Background: Atrial fibrillation (AF) represents an increasing public health challenge with profound social and economic implications.
Methods: A comprehensive synthesis and review of the AF literature was performed. Overall, key findings from 182 studies were used to describe the indicative scope and impact of AF from an individual to population perspective.

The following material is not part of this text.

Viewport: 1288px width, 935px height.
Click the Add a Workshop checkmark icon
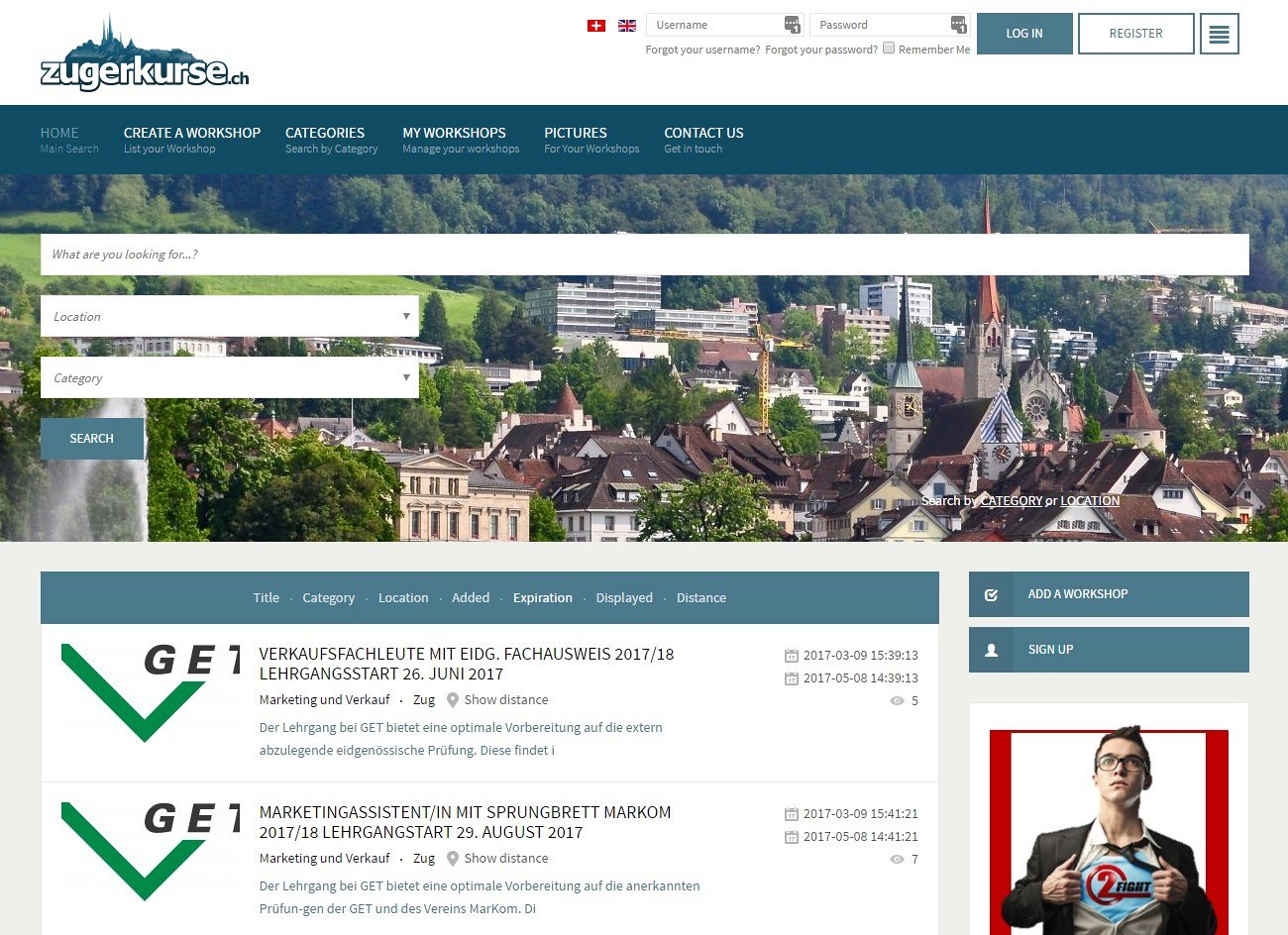point(991,594)
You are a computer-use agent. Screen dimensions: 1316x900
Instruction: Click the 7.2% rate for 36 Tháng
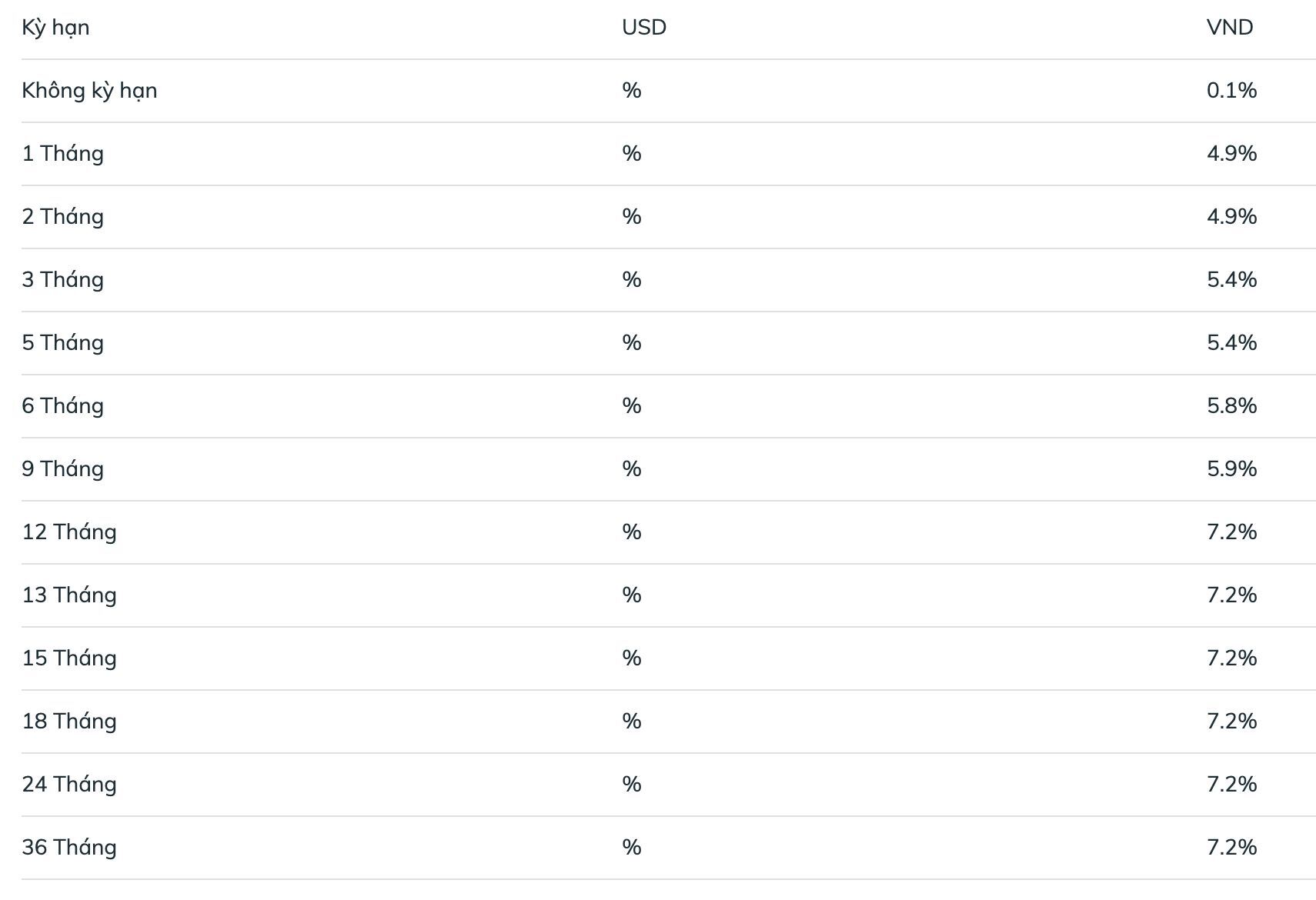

Results: There are many pathways to AF including advancing age, cardiovascular disease and increased levels of obesity/metabolic disorders. The reported population prevalence of AF ranges from 2.3%-3.4% and historical trends reflect increased AF incidence. Estimated life-time risk of AF is around 1 in 4. Primary care contacts reflect whole population trends: AF-related case-presentations increase from less than 0.5% in those aged 40 years or less to 6-12% for those aged 85 years or more. Globally, AF-related hospitalisations (primary or secondary diagnosis) showed an upward trend (from ~35 to over 100 admissions/10,000 persons) during 1996 to 2006. The estimated cost of AF is greater than 1% of health care expenditure and rising with hospitalisations the largest contributor. For affected individuals, quality of life indices are poor and AF confers an independent 1.5 to 2.0-fold probability of death in the longer-term. AF is also closely linked to ischaemic stroke (3- to 5-fold risk), chronic heart failure (up to 50% develop AF) and acute coronary syndromes (up to 25% develop AF) with consistently worse outcomes reported with concurrent AF. Future projections predict at least a doubling of AF cases by 2050.
Summary: AF represents an evolving, global epidemic providing considerable challenges to minimise its impact from an individual to whole society perspective.
Keywords: Atrial fibrillation; Burden; Hospitalisation; Incidence; Prevalence.